I was able to use the sci-fi titles as prompts against a GPT-2 model trained on several sci-fi and fantasy authors to generate excerpts for several of the imaginary books. Some excerpts read as if an algorithm has generated the text, which is perhaps to be expected. However, other excerpts read as a fascinating sublime new story that has the pacing and hallmarks of the source authors. In this post, I present variations on these excerpts and explain the process of creating the excerpts.
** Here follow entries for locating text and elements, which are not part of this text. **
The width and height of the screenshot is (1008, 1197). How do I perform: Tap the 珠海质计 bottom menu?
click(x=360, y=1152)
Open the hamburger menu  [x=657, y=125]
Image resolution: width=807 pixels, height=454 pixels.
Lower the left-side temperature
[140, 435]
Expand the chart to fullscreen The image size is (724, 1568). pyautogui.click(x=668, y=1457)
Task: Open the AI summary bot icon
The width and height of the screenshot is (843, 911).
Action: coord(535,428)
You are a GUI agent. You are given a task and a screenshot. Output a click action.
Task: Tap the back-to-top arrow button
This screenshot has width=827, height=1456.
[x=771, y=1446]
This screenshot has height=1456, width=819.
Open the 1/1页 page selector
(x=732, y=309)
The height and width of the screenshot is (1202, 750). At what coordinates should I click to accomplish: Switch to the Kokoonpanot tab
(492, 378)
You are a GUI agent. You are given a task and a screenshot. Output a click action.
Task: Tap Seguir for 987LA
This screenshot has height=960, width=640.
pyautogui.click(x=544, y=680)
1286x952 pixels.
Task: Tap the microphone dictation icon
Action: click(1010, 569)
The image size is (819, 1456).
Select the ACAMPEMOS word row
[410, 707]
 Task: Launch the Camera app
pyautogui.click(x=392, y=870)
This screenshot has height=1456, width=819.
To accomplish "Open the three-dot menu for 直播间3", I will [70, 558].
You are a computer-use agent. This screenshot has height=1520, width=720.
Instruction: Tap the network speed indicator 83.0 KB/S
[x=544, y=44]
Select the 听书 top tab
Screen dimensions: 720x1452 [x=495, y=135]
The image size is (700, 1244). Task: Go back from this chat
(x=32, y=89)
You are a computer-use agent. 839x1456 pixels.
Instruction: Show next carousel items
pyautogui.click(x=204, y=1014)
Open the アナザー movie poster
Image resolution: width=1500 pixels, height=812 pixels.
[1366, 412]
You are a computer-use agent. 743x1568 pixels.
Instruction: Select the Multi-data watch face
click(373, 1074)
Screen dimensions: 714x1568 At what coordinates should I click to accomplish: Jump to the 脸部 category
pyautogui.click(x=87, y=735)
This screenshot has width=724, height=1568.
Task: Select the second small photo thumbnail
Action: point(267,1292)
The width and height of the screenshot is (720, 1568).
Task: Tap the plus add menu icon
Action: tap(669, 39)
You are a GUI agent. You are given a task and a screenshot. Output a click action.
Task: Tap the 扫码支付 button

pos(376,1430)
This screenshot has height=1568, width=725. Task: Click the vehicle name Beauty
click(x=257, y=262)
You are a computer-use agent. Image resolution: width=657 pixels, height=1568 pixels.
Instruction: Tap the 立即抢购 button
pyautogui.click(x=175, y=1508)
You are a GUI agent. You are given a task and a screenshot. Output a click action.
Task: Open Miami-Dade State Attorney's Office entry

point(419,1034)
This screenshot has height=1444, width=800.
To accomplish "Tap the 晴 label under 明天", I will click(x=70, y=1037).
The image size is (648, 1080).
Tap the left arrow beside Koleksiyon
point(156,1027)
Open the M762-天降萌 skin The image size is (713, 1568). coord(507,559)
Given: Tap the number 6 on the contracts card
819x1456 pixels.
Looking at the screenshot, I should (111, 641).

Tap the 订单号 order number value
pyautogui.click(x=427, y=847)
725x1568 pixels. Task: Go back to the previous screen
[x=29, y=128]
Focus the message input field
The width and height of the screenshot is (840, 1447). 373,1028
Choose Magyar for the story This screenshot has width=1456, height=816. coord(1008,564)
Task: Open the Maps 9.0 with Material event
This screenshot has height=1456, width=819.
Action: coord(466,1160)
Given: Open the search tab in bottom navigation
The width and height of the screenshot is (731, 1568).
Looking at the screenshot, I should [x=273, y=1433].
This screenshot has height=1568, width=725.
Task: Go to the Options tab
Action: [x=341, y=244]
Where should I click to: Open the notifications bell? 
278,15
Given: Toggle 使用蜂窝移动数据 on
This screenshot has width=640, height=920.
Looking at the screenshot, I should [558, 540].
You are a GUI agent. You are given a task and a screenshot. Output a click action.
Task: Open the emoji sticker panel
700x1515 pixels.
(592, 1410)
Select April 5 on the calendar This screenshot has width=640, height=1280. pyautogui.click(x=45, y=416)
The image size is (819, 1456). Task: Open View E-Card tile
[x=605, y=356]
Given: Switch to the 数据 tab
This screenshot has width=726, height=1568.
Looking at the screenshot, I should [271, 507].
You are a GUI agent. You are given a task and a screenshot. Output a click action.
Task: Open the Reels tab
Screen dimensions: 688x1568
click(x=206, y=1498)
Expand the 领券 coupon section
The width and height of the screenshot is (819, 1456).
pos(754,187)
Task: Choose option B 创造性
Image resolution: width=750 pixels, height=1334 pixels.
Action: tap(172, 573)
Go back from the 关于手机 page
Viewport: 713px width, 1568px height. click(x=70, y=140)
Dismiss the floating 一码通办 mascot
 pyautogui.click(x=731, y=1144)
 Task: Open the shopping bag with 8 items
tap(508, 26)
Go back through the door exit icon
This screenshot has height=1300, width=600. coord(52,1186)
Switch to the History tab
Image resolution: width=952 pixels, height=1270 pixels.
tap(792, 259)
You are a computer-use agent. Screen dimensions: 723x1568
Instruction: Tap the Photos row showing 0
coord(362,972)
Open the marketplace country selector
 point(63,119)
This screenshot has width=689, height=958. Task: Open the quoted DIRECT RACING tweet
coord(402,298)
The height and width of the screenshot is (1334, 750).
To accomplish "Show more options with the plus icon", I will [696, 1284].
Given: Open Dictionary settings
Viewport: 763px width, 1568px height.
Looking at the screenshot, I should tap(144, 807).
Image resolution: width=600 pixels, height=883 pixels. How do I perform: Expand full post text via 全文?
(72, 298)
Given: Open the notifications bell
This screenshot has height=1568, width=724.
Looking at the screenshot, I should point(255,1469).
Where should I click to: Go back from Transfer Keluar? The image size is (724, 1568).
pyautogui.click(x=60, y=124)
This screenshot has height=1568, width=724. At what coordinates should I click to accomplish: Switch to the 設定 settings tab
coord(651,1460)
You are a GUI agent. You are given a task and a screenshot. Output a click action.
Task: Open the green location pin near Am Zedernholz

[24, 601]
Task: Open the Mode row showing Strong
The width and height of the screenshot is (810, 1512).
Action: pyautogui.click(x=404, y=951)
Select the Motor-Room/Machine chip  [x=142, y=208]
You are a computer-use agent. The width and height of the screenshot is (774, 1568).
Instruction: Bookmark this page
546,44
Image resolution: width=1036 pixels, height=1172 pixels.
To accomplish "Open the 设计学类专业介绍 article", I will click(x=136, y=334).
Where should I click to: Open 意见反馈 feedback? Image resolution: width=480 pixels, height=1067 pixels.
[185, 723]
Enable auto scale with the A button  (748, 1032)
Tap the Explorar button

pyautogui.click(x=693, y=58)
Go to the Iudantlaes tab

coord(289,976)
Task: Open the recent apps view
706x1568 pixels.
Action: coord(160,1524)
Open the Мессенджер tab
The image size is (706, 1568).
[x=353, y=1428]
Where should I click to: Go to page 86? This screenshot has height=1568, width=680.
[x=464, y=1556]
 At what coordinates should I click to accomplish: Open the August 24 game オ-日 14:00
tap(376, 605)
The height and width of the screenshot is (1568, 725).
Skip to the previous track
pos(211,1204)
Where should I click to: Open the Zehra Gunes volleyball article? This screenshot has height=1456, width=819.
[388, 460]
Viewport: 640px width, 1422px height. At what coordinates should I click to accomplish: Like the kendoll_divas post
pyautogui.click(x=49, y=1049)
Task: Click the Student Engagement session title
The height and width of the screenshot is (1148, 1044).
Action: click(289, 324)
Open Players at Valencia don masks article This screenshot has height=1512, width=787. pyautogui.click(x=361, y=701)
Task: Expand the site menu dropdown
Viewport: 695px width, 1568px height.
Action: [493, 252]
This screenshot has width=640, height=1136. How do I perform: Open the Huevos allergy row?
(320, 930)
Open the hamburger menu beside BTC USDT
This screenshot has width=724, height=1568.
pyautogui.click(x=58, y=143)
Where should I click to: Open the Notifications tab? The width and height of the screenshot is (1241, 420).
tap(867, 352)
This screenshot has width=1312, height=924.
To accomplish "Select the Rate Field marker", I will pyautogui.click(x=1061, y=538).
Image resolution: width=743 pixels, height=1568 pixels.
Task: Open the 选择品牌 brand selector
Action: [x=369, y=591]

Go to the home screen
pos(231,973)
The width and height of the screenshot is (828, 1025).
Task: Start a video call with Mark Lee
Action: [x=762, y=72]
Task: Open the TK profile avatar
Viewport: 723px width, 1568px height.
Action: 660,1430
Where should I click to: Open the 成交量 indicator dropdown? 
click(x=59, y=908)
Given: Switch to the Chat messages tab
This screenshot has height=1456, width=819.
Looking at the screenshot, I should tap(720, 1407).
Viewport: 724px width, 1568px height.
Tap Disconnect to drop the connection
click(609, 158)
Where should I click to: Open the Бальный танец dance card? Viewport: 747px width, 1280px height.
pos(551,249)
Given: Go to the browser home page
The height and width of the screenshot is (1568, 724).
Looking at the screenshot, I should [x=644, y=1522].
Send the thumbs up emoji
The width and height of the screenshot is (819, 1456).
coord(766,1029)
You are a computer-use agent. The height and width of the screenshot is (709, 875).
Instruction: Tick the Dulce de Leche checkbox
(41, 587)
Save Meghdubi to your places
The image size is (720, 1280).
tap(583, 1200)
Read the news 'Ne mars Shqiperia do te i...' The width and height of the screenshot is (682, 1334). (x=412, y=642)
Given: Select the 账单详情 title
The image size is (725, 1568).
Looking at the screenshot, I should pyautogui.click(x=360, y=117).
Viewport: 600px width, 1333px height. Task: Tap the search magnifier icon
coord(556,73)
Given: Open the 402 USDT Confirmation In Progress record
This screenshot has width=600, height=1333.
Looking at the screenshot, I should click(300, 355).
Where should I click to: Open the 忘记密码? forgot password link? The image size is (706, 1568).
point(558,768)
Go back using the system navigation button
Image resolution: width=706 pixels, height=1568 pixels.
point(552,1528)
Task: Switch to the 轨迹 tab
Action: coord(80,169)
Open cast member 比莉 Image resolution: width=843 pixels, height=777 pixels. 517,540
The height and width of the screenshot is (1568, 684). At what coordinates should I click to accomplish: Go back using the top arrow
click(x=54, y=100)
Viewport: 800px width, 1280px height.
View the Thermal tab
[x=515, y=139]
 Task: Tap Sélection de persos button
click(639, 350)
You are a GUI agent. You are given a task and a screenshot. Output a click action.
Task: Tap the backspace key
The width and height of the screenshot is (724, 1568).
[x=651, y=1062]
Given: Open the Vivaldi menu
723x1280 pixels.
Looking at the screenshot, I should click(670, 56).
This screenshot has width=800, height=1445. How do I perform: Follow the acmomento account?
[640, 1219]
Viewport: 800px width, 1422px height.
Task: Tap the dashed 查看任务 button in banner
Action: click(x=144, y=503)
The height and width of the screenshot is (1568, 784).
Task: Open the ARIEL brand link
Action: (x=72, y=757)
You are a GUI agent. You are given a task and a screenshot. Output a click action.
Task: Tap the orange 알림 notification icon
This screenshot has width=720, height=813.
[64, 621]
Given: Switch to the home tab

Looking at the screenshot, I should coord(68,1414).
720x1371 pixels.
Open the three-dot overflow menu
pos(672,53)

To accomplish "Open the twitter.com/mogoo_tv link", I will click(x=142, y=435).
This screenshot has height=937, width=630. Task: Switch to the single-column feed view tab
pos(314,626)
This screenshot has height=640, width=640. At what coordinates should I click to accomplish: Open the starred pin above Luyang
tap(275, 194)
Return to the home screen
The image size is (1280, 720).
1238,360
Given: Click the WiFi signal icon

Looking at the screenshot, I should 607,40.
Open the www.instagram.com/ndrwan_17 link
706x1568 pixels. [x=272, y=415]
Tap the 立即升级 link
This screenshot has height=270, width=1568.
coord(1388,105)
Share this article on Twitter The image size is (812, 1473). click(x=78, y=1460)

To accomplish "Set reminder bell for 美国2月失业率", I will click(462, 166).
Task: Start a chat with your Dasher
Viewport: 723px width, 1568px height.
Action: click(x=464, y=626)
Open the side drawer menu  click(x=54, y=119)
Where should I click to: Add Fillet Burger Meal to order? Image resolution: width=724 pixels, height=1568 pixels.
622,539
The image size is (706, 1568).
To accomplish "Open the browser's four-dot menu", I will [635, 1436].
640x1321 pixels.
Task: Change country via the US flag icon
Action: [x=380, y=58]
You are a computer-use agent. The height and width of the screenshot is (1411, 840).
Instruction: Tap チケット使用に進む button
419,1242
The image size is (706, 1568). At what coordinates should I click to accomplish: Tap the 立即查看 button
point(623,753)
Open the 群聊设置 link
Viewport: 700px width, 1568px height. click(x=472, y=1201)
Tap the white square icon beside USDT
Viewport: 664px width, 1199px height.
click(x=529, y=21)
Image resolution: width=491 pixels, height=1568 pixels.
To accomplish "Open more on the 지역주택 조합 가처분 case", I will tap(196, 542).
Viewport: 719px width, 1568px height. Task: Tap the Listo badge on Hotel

Excerpt variations for ‘Situation Under A Mausoleum’, each using the same model trained on Octavia Butler’s Wild Seed, N.K. Jemisin’s The Fifth Season, and Isaac Asimov’s Nightfall. Each variation uses a different ‘temperature’ input to vary the probability of each generated word. Model generation and temperature are explained later in this post under ‘Background and Process’.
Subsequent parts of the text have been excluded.